In the study, a group of HIV-negative women (both city dwellers and rural villagers) were randomly assigned to use a gel that was either 1 percent tenofovir gel or a placebo gel.

The material came packed in syringe-like applicators. A woman was instructed to inject the gel into her vagina no more than 12 hours before intercourse and again within 12 hours afterward (but with no more than two applications in a 24-hour period). Each woman got a monthly AIDS test, and the researchers collected used and unused applicators to verify the women's reports of whether they were using them.

At the end of 2 1/2 years, there were 98 infections in the 889 women. The HIV incidence, measured as the number of new infections for every 100 "women years" in the study, was 5.6 in the volunteers using the tenofovir gel and 9.1 in those with the placebo gel.

That amounted to a prevention effectiveness of 39 percent. Among women who said they used the gel for at least 80 percent of episodes of intercourse, the effectiveness was 54 percent.

Why the drug-containing gel did not work even better perplexed some scientists and will probably be a subject of more study.

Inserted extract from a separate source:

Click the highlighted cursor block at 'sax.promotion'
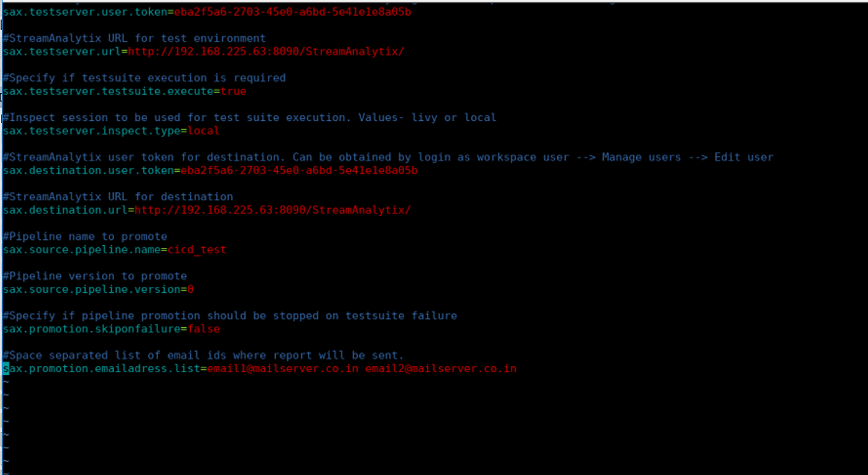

"My most likely explanation is that you have to go up on the dose," said Anthony S. Fauci, who heads the National Institute of Allergy and Infectious Diseases at the National Institutes of Health. "You may have maxed out on 1 percent," he said, meaning a more concentrated gel might produce greater protection.

Other scientists speculated that some women who became infected despite using the tenofovir gel might have been exposed to men with very high HIV load (which occurs soon after infection). Others may have had vaginal sores or inflammation that raised their vulnerability.

The Caprisa study also looked at whether tenofovir gel decreased a woman's risk of getting genital herpes, a virus that increases her chance of acquiring HIV if she has intercourse with an HIV-infected man.

Tenofovir provides some protection. Half as many women using gel with the drug in it became infected as did those using the placebo gel.